Key Supreme Court Decisions Affecting Title VII in 2013
The Supreme Court finished its 2013 term weighing in on two cases relating to Title VII, the principal federal anti-discrimination law. Both cases heighten the burden for Plaintiffs in bringing and prevailing in employment discrimination cases. The Court heightened the evidentiary burden for Plaintiffs bringing retaliation claims and narrowed the definition of “supervisor” for Plaintiffs asserting claims in Title VII harassment suits.
The bar for Plaintiffs to prevail in a Title VII case alleging retaliation is raised under Title VII
In University of Texas Southwestern Medical Center v.

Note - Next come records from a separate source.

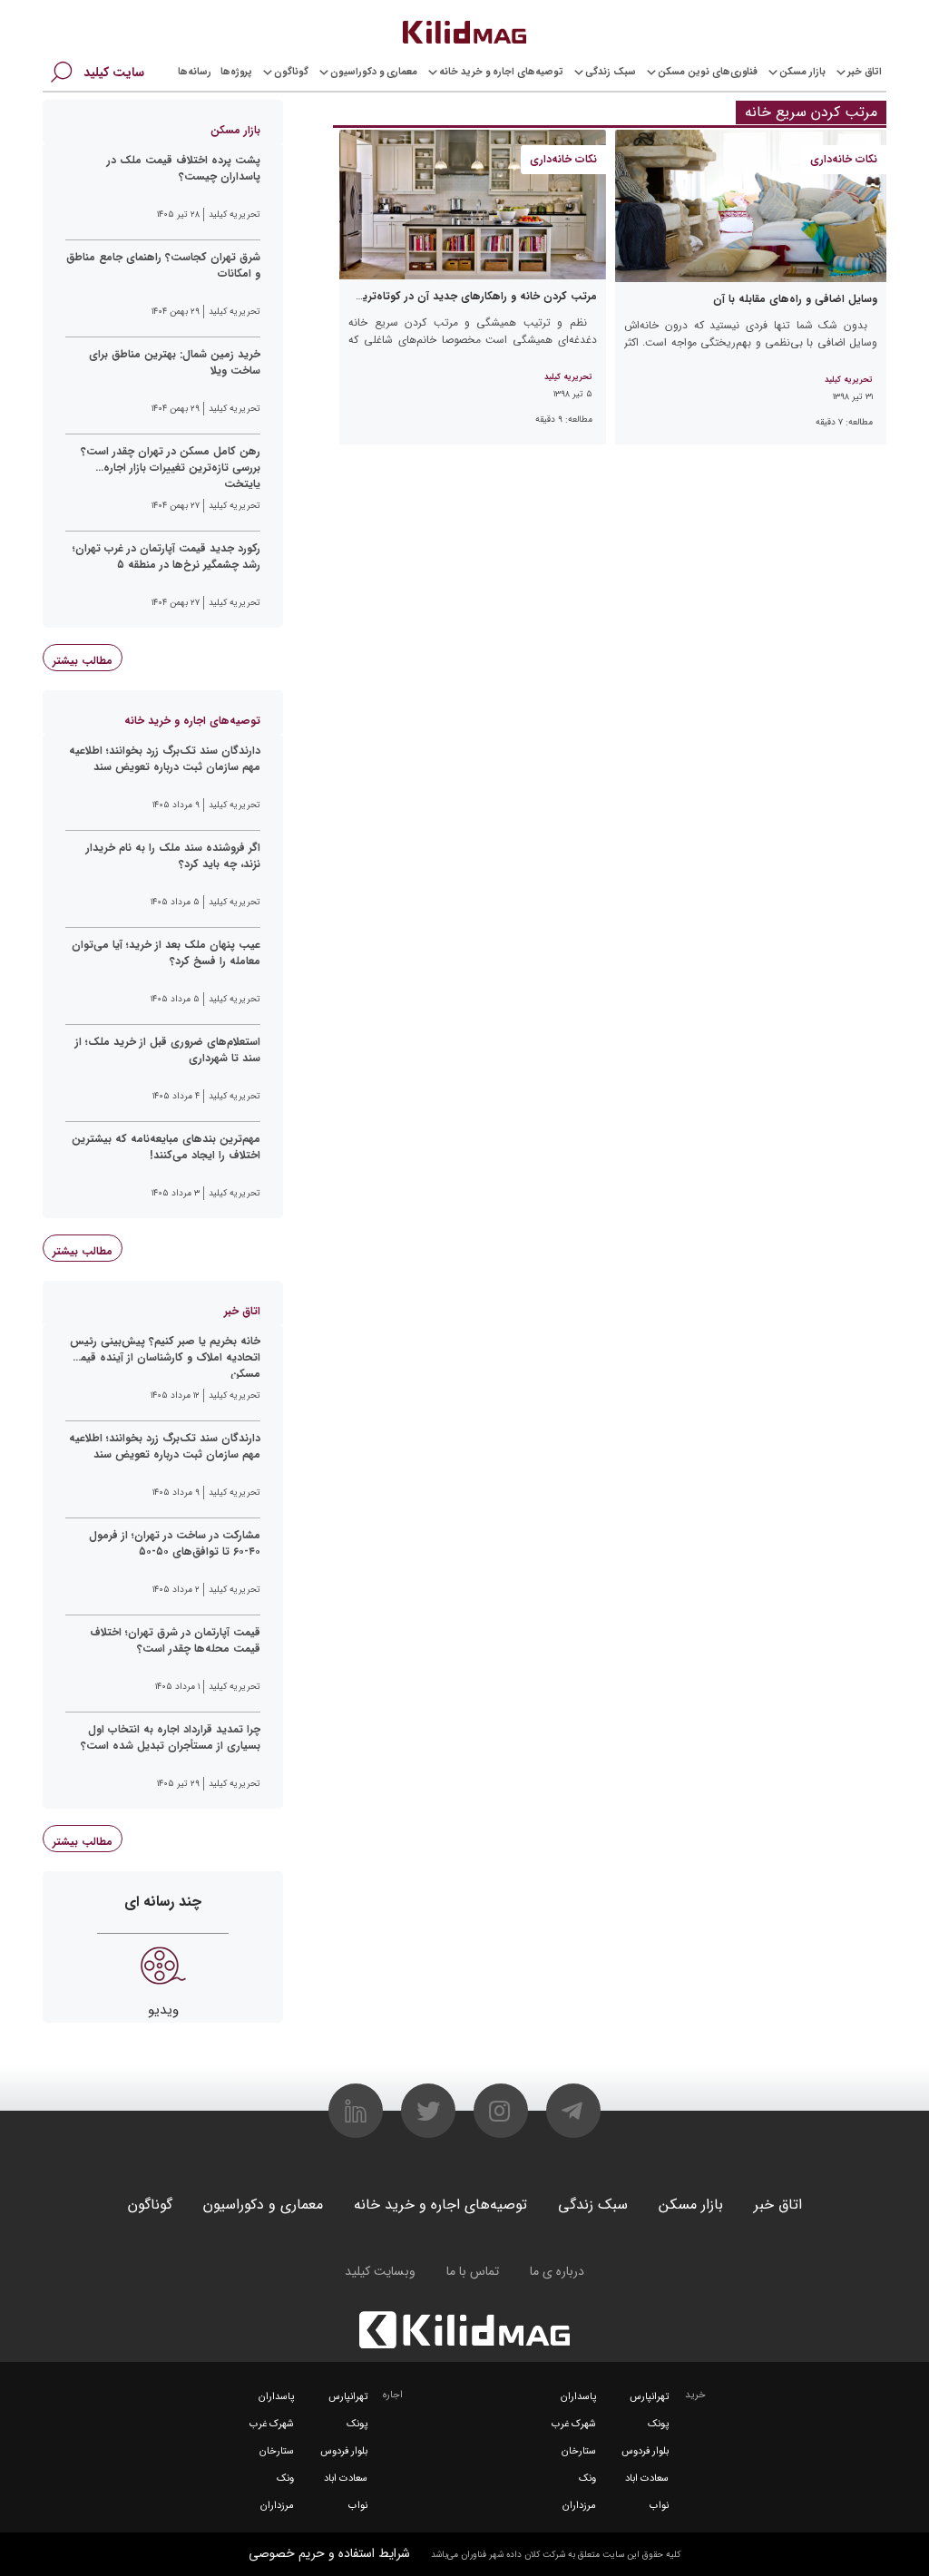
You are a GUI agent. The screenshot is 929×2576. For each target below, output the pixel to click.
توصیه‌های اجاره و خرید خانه (501, 72)
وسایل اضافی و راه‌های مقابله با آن (795, 298)
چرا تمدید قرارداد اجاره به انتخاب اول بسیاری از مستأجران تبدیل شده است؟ (170, 1738)
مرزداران (579, 2505)
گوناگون (291, 72)
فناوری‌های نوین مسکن (708, 72)
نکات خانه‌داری (843, 159)
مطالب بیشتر (82, 660)
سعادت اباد (647, 2478)
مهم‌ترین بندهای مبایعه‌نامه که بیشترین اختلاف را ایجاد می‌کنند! (166, 1147)
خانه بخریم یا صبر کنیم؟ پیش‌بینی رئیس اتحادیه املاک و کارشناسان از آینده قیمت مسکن (164, 1356)
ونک (587, 2478)
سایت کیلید (113, 73)
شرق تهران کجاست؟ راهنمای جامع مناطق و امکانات (163, 265)
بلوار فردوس (645, 2451)
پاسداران (578, 2397)
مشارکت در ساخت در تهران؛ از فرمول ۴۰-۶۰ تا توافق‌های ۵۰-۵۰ (174, 1543)
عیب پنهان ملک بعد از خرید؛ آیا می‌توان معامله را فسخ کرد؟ (166, 953)
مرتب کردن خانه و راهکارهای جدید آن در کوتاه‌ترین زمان (462, 296)
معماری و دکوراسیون (373, 72)
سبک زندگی (610, 72)
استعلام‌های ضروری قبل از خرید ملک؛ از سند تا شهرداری (167, 1050)
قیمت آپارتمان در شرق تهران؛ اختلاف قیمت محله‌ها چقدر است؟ (175, 1641)
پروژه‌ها (236, 72)
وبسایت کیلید (380, 2271)
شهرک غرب (574, 2424)
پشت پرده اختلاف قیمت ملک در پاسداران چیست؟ (183, 168)
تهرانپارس (649, 2397)
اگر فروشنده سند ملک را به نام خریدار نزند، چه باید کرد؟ (173, 856)
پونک (658, 2424)
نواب (659, 2505)
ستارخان (579, 2451)
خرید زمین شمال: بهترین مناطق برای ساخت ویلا (174, 362)
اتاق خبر (864, 72)
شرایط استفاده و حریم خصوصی (329, 2553)
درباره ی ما (557, 2271)
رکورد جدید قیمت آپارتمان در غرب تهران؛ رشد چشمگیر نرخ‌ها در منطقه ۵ (166, 557)
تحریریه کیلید (849, 380)
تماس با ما (472, 2271)
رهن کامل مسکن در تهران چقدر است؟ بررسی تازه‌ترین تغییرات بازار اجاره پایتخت (170, 466)
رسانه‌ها (194, 72)
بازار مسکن (802, 72)
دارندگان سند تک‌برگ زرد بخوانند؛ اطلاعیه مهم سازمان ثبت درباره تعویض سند (164, 759)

Nassar, Naiel Nassar, a physician of Middle Eastern descent, alleged that his supervisor’s racially and religiously motivated harassment resulted in his constructive discharge from the University.1 He also claimed that the University retaliated against him for complaining about his supervisor because a job offer from Parkland Memorial Hospital was rescinded after the University protested.2
The legal question before the Court in Nassar was whether the causation standard to establish liability for a Title VII retaliation claim is the lesser “motivating factor” or the heightened “but-for” causation standard. If the motivating factor standard was used, it would be sufficient for Nassar to show that the motive to discriminate was one of the employer’s motives, even if the employer also had other lawful motives for the decision. However, if the “but for” causation standard was used, Nassar must prove that the desire to retaliate was the “but-for” or determinative cause of the challenged employment action (retaliation).
The Court held that the proper causation standard in Title VII retaliation cases is the heightened “but-for” standard after analyzing Congress’ intent and an extensive textual analysis of Title VII of the Civil Rights Act. In addition, Justice Kennedy, writing for the majority, opined that applying the lesser “motivating factor” test would have the undesirable consequence of contributing to the filing of frivolous claims which tax employers, administrative agencies and courts. Justice Kennedy highlighted the high number of EEOC retaliation claims and a need to curtail them. He stated that “the number of these claims filed with the EEOC has nearly doubled in the past 15 years-from just over 16,000 [claims] in 1997 to over 31,000 [claims] in 2012.”3
Writing the dissent, Justice Ginsburg said “the tougher “but-for causation standard” that the court was adopting for retaliation cases would undercut efforts to fight employment discrimination.”4 She also warned “that juries would be confused in hearing cases in which employment discrimination claims would be judged by one standard and the related retaliation claims by a tougher standard.”5
Practical Application: This decision is pro-business and seeks to rein in the high number of retaliation claims under Title VII by raising the evidentiary burden for would be Plaintiffs. From the defendant’s perspective this decision likely improves employer odds of dismissing employee retaliation claims under Title VII early in the litigation process at the summary judgment stage.
The E.E.O.C. definition of supervisor is eschewed for a narrow, precise definition
In Vance v. Ball State University, 570 U.S.___ (2013) Maetta Vance, an African-American catering assistant, sued her employer, Ball State University, alleging that a fellow employee, Davis, created a racially hostile work environment. Vance complained that Davis “gave her a hard time at work by glaring at her, slamming pots and pans around her, and intimidating her,6 among other things, based on her race. The parties do not dispute that Davis did not have the power to hire, fire, demote, promote, transfer or discipline Vance.
The legal question before the Court in Vance was who qualifies as a “supervisor” in a case alleging a Title VII claim for workplace harassment? There were two differing definitions of the term “supervisor” presented by the parties. One definition, set out in the EEOC Enforcement Guidance “ties supervisor status to the ability to exercise significant direction over another’s daily work.”7
The Court rejected the definition of “supervisor” presented in the EEOC Enforcement guidance and held that an employee is a “supervisor” for purposes of vicarious liability (employer responsibility for a supervisor’s actions) under Title VII if he or she is empowered by the employer to take tangible employment actions against the victim.8 The Court explained, the “definition of ‘supervisor’ that we adopt today, the question of supervisor status, when contested, can very often be resolved as a matter of law before trial.”9 The Court further stated, “Perhaps even more important, the work of the jury, which is inevitably complicated in employment discrimination cases, will be simplified.”10 The Court elaborated, “by simplifying the process of determining who is a supervisor (and by extension, which liability rules apply to a given set of facts), the approach that we take will help to ensure that juries return verdicts that reflect the application of the correct legal rules to the facts.”11 Justice Ginsburg cautioned that the majority opinion “is blind to the realities of the workplace.” She wrote “that it is not easy for an employee to tell a harassing supervisor to “buzz off” even when the supervisor does not have the power to fire or demote.”
Practical Application: This decision develops a bright-line rule defining “supervisor” which will have the likely effect of lessening the amount of litigation or dispose of it at early stages of litigation. In addition, the decision highlights that employers will likely succeed in defending against employment claims where they maintain anti-harassment policies and conduct workplace investigations resulting from employee complaints.